GIVEN TEXT:
* BEGIN *

Dear Norm – From an operator’s point of view, what is the best way to operate a steam turbine? What are the two valve handles on either side of the speed governor for? How do we operators know what speed to set the turbine to operate at? Our engineer just tells us to operate at the turbine’s design speed. Is this right?
--James, Oklahoma

            James – Operate turbine speed to keep downstream process control valve in a mostly open but still controllable position. Alternately, connect the governor directly to the process variable to be controlled. That is, control an upstream level by directly varying turbine steam supply flow. The two valves you refer to are called horsepower or port valves. If the governor was a delta P of more than 5% of the motive steam pressure, close one of the port valves until the governor is mostly open.

Steam Turbines

Mr. Lieberman – I read in your book, “A Working Guide to Process Equipment,” that the steam chest pressure of turbines should not be less than 10 or 20 psi of the supply pressure. But how to measure the steam chest pressure when a turbine is in operation?
--Prabu, India

            Prabu – If there is no connection on top of the steam chest, then you may use the small (½”) condensate drain to the sewer from the bottom of the steam chest. I just place my gauge on this drain. Closing a port valve will cause this pressure to increase which will save steam. Run at the maximum steam chest pressure by closing port valves or until governor is 100% open. Good to hear from you again.
--Your friend, Norm

Steam Turbines

To Norman Lieberman – Can we safely operate a topping steam turbine if the governor speed control valve is out of service and the over-speed trip is working correctly?
--Carl, Texas

            Carl – No. If you are controlling the turbine speed manually, then a reduced load to the turbine will cause the turbine to over-speed and trip. Sooner or later, operators will tire of the repeat trips and “wire-up” the over-speed trip mechanism (i.e., disable the over-speed trip protection). It’s an industry wide problem that has resulted in injuries and death. The only answer is that both the governor and trip must both be working. See my book, “Troubleshooting Process Plant Control,” Wiley Publications.
--Regards, Norm

Rankine Cycle

Hi Norm – I am an ME and working with an associate who is not technically inclined. I am trying to provide him a layman’s explanation as to why the waste heat in a condensing turbine is unrecoverable for process uses and why a topping turbine is so much less efficient at making electricity than a condensing turbine.

* END *

SET OF TASKS:
a. Name each person who signs a question in the steam turbine Q&A, along with the place given after that name.
b. Write what comes next in the steam turbine Q&A, picking up after its last sentence.

RAW DATA:
* BEGIN *

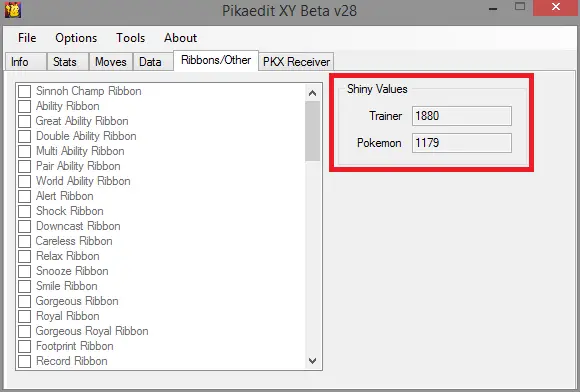Minimize the Pikaedit window

(x=493, y=8)
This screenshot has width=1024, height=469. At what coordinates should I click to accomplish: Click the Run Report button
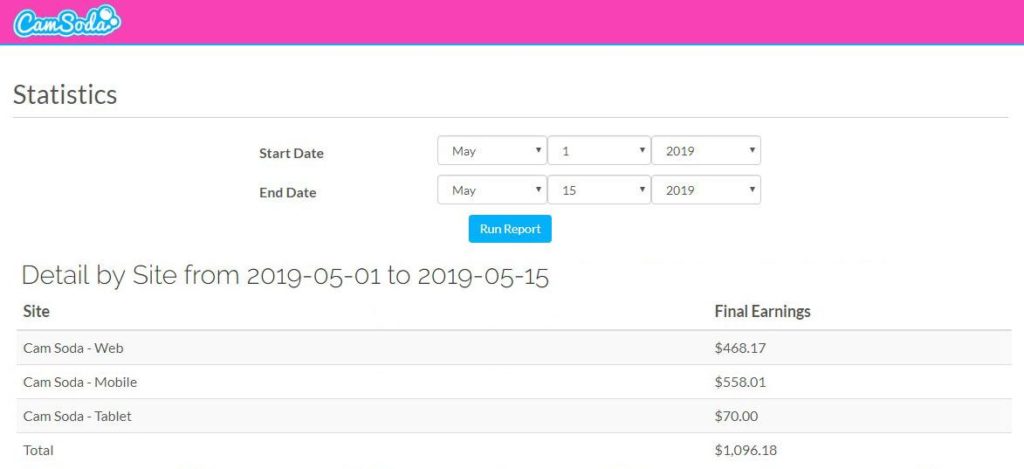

* END *

OUTPUTS IN ORDER:
a.
James, Oklahoma
Prabu, India
Carl, Texas

b.
            Do you know of anything that explains these principles in simple terms or with an illustration?
--Kerry, Florida

            Kerry – When steam expands into a vacuum, its volume gets a lot bigger. At a bigger volume, the steam’s velocity is much greater. It’s the velocity of the steam striking the turbine wheels that spin the turbine. Like the wind causing a windmill to turn. The faster the steam or air, striking the turbine blades, or the air striking the windmill sails, the more work that can be extracted (or electric power, which is work) from the spinning turbine.

Crude Unit Operation

Mr. Norman Lieberman – I have an old seminar manual from 1996. You have explained optimizing crude desalter operation – but do not explain optimizing the desalter temperature. Is there a single value? I’m trying to train a young process engineer assigned to our crude pipe still.
--Bob, Louisiana

            Bob – Anything I wrote in 1996 is outdated. I’m much smarter now. There is no single optimum desalter temperature. A desalter outlet temperature of 300°F may damage the desalter electrical components. I’m sure anything below 220°F is too cold.
            Raising the desalter temperature will cut viscosity and s.g., which will reduce height of emulsion and brine (BS & W) carry-over into deslated crude. However, the increased solubility of water in hotter crude will increase desalter amps and water content of desalted crude. The extra water in fractionator feed will promote corrosion in top few trays of the tower due to H2O condensation.
            Another big problem is vaporization in the desalter. I have one client in Indiana who runs their desalter at 45 psig and thus cannot increase desalter temperature much over 220°F without stirring up the contents with vaporization of steam and light hydrocarbons. Keep the desalter inlet at least 10°F below the calculated bubble point of the crude taking into account that it is saturated with water.
            A typical desalter outlet temperature for heavy (18°API) Venezuelan crude is 285°F. A typical desalter temperature for a light, sweet crude (35°API) is 245°F. If you have excessive growth in the emulsion layer, a warmer desalter will be optimum. If BS & W is less than 0.1 wt%, a lower desalter temperature may be optimum. Hope this longish answer helps.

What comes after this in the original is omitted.